O clima do filme é embebedado de uma nostalgia alegre. O saudosismo não reclama um passado que não existe mais, e sim celebra a alteração que aquilo causou. Tudo é um rito de passagem, e a cabeça humana muda muito. O filme mostra isso claramente, como nada é para sempre – falando-se de opinião e ponto de vista -, que pode mudar. E o que fica é: será que uma memória vale mais do que se ater ferrenhamente ao que pensa?

Carlos Alberto Riccelli é alma do filme. Sua personagem transparece cada momento e amarra toda história. Com sua voz meio rouca, conversando, discutindo, rindo e conquistando corações femininos, se coloca como alguém excepcional, mesmo que de fato nada disso tenha nele. É a capacidade de se expor e de cativar. Assim como o filme faz, ele cativa o espectador com seu nostalgismo, mas fugindo de um sentimentalismo. Outra grande atriz do elenco é a bela Ingra Liberato, no papel da jovem 'governanta' da casa. Desagrada-me bastante Luciana Brasil como atriz, a exímia pianista só se mostra realmente bem no piano. Suas feições são pífias e um ar falso emana em todas as cenas dela, principalmente naquelas em que se revolta.

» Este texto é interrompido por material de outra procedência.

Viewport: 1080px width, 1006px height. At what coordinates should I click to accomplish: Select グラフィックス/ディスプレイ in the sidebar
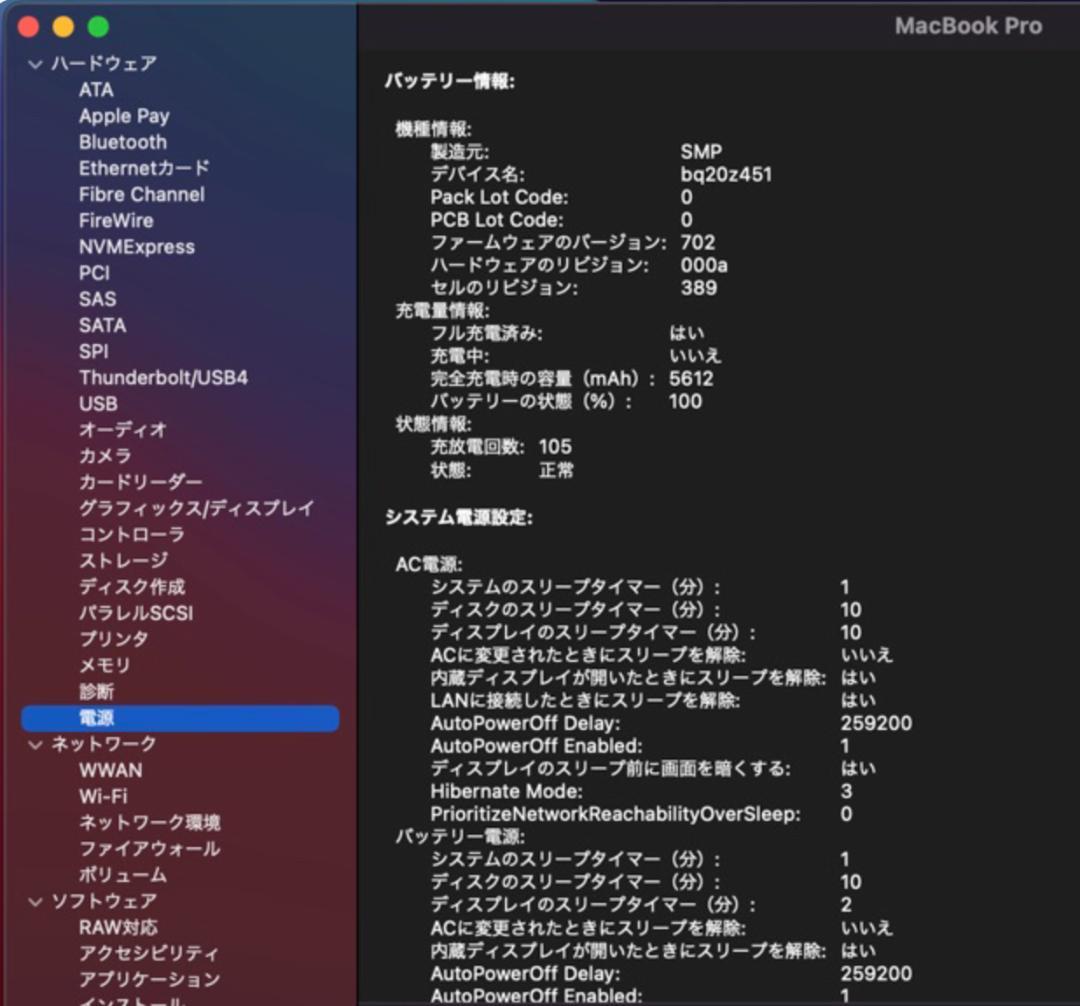point(196,508)
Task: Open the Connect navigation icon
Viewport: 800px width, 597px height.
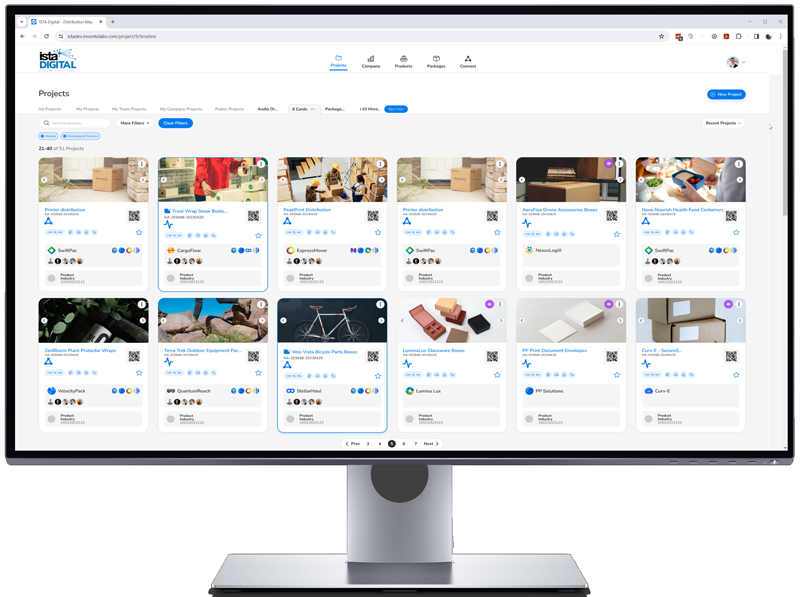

Dizer que o cinema brasileiro não tem composição artística visual é um grande atestado de ignorância. Dois Córregos, por exemplo, possui um belíssimo cenário, uma fantástica fotografia e a trilha sonora é um dos grandes destaques. As tomadas, a edição, e até mesmo o figurino se adequam te tal maneira ao filme que tornam-se imprescindível para ser a brilhante obra que é.

Eu não posso encerrar essa crítica sem ao menos comentar o brilhante subtítulo do filme: Verdades Submersas no Tempo. Uma linda frase que habilmente ratifica tudo o que o filme se propõe a mostrar.